What to do - Scan the records below. Copy every line in which the word "Enable" appears.

Records from a collection:
* * *

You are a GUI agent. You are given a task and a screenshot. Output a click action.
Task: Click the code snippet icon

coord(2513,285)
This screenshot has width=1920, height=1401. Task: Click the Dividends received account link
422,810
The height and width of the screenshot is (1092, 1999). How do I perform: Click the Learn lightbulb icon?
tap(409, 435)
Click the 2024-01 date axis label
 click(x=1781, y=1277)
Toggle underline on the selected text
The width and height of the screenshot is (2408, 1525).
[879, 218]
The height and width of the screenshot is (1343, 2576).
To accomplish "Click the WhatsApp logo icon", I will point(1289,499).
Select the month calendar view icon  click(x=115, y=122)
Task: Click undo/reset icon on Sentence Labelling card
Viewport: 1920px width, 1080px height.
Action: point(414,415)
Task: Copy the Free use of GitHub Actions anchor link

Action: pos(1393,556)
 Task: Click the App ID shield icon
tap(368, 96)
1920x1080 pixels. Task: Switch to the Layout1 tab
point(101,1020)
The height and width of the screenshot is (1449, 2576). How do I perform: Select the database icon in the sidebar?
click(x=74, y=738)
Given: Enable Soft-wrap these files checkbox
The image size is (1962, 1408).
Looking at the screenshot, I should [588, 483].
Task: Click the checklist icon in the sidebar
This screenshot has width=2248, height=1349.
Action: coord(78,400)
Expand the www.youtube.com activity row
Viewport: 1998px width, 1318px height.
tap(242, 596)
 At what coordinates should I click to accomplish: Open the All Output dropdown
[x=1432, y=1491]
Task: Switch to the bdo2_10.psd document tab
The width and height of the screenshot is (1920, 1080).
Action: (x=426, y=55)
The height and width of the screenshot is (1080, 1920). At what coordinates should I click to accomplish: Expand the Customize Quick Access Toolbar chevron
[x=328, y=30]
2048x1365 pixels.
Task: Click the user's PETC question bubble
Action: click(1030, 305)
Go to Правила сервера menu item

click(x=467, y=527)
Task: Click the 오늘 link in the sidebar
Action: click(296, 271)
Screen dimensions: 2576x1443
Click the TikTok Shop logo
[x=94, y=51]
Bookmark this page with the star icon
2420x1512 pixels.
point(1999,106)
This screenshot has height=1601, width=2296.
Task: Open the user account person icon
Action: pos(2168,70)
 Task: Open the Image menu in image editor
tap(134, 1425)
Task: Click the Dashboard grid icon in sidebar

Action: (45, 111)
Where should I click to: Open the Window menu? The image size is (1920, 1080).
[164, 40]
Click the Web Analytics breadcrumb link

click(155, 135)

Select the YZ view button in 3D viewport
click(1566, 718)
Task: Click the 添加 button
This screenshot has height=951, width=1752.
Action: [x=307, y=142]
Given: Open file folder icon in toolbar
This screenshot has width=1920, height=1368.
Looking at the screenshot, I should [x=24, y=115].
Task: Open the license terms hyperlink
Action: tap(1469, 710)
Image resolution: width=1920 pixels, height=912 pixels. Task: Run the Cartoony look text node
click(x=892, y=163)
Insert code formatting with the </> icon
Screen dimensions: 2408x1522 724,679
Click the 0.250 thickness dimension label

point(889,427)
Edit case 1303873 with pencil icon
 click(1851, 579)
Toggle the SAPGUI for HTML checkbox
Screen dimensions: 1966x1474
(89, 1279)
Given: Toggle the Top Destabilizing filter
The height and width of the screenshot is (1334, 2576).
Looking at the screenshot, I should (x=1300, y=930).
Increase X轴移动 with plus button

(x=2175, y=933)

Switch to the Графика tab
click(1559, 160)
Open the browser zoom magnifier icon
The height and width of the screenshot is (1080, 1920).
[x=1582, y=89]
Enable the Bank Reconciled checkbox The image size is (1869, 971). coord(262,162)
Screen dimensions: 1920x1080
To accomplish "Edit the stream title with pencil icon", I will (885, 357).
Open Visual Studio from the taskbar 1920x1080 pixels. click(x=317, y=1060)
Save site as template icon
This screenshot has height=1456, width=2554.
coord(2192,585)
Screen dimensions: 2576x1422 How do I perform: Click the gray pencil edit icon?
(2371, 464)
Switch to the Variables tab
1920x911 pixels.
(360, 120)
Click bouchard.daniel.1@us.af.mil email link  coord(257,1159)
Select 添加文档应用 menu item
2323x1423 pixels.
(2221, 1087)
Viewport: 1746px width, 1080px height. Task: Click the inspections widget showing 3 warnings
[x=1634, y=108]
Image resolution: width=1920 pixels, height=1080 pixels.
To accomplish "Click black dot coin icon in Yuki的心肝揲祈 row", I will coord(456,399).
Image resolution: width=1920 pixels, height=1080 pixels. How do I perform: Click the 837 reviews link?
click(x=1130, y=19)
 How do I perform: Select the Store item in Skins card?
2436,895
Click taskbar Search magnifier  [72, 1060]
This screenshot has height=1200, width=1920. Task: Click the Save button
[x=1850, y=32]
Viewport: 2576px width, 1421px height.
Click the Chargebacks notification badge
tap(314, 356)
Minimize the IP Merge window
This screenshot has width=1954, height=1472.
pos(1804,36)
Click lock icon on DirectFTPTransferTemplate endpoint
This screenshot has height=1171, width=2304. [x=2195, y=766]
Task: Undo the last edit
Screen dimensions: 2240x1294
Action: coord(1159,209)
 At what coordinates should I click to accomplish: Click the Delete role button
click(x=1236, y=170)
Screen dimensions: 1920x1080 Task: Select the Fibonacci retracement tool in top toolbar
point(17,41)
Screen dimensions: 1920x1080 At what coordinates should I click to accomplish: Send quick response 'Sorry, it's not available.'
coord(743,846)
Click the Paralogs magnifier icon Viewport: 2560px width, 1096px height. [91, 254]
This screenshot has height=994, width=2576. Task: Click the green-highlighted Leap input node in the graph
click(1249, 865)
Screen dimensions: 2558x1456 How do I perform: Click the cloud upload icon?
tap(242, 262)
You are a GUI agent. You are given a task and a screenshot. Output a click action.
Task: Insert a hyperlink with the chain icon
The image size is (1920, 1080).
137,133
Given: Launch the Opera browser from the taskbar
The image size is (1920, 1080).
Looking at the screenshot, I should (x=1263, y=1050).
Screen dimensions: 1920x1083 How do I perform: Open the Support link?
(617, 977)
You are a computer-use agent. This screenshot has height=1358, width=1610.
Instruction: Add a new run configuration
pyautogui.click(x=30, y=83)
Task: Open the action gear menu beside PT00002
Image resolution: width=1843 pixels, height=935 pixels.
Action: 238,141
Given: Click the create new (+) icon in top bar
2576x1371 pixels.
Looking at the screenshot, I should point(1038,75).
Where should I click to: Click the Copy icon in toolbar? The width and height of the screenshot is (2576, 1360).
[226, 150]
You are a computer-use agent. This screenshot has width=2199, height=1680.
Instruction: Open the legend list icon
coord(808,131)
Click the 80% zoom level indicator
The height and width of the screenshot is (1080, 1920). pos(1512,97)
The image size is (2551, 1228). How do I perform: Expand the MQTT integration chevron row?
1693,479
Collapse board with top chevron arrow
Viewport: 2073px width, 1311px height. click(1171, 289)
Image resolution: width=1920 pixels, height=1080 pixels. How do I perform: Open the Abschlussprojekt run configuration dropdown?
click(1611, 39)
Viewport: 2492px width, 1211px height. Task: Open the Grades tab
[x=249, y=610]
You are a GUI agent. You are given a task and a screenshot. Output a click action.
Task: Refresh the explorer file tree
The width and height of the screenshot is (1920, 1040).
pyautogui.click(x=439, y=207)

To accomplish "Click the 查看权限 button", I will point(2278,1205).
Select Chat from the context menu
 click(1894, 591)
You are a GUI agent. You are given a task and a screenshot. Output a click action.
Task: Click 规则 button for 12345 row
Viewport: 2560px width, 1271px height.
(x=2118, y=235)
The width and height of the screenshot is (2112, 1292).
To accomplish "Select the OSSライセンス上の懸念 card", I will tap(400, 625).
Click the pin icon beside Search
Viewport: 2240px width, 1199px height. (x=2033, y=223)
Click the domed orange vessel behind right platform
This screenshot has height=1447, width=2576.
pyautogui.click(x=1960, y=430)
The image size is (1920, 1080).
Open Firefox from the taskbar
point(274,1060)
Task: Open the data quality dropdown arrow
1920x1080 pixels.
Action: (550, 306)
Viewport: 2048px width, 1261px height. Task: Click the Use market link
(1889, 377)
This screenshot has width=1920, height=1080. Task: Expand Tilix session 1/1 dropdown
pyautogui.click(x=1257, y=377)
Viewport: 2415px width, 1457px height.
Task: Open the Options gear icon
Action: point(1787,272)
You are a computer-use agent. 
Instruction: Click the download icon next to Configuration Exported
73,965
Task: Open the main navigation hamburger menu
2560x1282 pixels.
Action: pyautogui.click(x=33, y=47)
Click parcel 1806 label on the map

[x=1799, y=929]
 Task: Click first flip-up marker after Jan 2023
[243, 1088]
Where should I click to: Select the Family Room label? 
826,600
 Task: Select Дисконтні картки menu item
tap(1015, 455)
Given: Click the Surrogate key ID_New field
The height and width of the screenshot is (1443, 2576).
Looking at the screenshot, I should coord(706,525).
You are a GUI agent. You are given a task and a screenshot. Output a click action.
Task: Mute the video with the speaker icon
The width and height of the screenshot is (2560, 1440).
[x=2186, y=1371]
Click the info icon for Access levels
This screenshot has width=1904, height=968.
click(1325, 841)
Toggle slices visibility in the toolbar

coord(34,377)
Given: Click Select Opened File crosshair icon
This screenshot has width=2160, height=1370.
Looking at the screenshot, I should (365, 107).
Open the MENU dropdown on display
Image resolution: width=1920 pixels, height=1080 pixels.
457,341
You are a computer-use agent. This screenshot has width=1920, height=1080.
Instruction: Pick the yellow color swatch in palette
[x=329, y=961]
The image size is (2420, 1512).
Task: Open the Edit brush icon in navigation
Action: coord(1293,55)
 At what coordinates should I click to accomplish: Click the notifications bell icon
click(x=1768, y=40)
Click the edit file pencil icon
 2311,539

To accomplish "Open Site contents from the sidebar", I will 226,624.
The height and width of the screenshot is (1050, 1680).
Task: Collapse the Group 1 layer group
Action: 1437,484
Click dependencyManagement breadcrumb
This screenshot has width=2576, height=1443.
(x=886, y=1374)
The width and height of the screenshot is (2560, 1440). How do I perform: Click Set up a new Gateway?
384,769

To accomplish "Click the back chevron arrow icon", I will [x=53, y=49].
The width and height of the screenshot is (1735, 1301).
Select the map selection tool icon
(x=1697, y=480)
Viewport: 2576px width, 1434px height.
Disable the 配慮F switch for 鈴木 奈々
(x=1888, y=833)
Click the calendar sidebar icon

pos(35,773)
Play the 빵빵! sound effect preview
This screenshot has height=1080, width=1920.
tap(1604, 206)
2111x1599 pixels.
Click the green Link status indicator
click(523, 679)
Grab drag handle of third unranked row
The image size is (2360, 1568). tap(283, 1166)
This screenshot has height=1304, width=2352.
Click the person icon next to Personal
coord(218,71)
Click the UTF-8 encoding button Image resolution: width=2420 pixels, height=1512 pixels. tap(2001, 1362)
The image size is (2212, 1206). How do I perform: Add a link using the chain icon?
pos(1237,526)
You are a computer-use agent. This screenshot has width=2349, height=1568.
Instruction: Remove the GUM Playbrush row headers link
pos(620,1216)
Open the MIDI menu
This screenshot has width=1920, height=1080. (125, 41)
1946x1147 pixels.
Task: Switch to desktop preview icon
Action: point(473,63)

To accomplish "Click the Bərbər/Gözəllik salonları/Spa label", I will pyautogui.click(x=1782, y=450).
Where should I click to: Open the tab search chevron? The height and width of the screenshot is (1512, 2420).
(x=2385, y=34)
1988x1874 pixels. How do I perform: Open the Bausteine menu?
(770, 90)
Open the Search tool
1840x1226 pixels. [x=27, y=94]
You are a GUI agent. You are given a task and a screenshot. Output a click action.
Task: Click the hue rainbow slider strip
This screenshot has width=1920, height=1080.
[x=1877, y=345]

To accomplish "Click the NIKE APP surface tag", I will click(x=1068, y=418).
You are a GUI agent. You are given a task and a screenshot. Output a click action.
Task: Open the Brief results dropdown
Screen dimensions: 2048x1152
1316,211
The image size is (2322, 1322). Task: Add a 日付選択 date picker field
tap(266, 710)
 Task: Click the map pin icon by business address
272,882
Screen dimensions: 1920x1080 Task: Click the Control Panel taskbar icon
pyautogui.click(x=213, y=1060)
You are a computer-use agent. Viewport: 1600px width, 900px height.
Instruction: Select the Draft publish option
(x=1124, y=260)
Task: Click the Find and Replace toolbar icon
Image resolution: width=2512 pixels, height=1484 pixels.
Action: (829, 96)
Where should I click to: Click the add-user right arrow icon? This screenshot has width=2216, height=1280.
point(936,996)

* * *

Answer for this exercise -
Given: Enable Soft-wrap these files checkbox
Enable the Bank Reconciled checkbox The image size is (1869, 971). coord(262,162)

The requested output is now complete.